Short task -> Rewrite the rows from the line containing "Image resolution: width=790" through the end of the rows, inclusive, replacing "pixels" with "px" and changing nothing else. Omit the pictures from your answer.

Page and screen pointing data

####################

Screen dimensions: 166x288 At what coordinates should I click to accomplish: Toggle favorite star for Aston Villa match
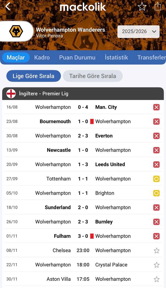tap(156, 279)
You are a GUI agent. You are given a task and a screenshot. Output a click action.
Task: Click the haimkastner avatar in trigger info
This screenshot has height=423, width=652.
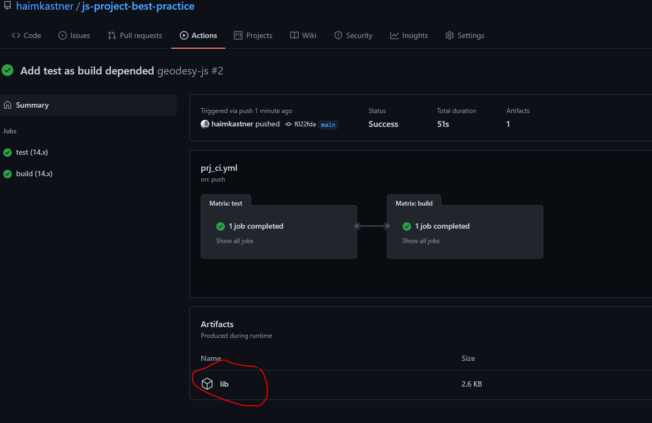click(205, 124)
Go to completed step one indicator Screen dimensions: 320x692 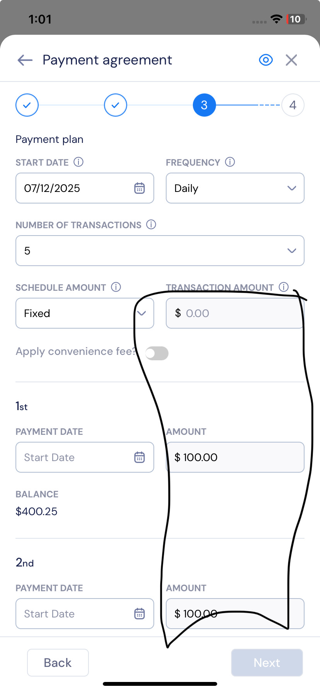coord(27,105)
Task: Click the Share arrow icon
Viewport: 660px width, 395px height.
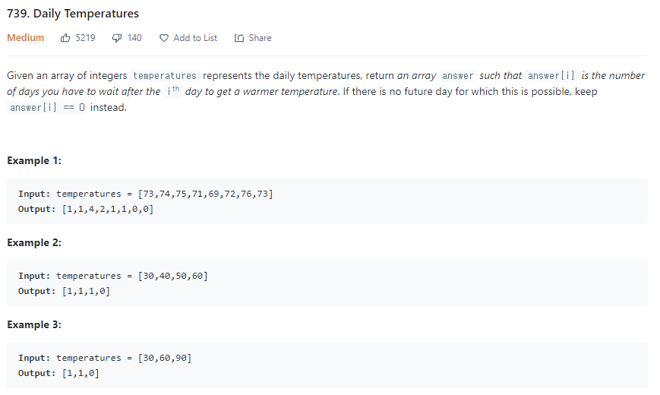Action: (x=239, y=38)
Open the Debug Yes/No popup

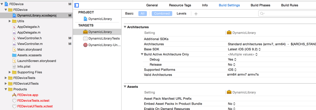(232, 59)
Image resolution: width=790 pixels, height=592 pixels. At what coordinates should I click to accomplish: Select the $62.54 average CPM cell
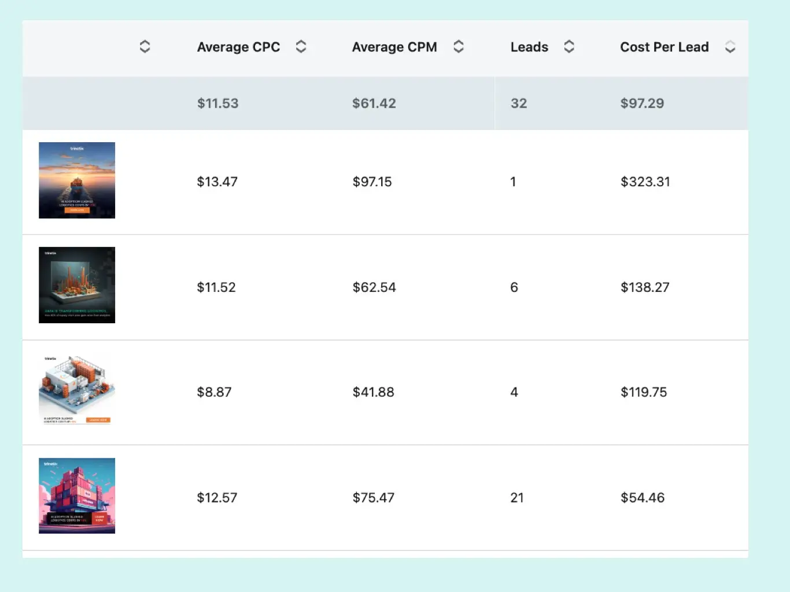pos(374,287)
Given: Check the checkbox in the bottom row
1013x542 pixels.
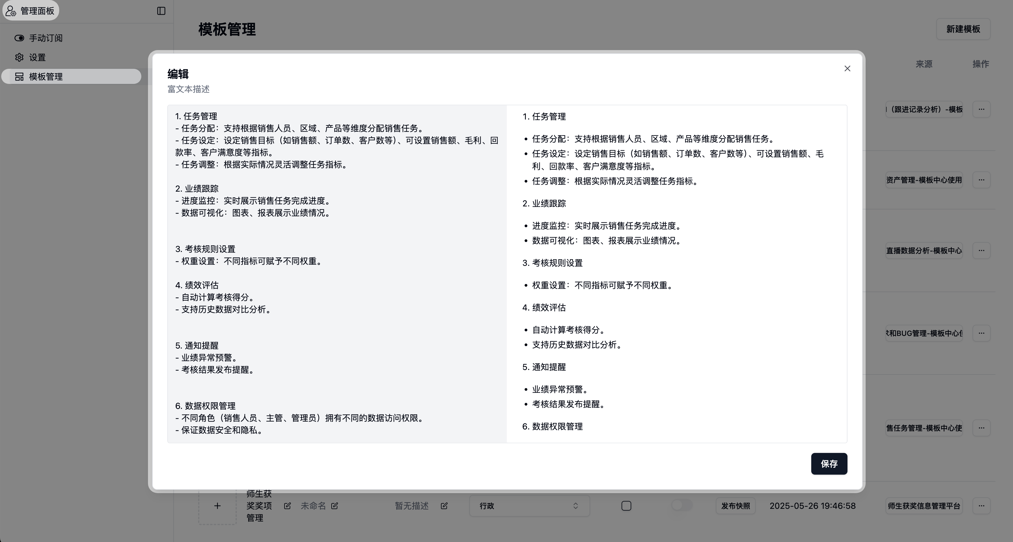Looking at the screenshot, I should [x=626, y=506].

####################

The result ->
Image resolution: width=790 px, height=592 px. At what coordinates should I click to accomplish: Select the $62.54 average CPM cell
pos(374,287)
Given: Check the checkbox in the bottom row
1013x542 px.
Looking at the screenshot, I should [x=626, y=506].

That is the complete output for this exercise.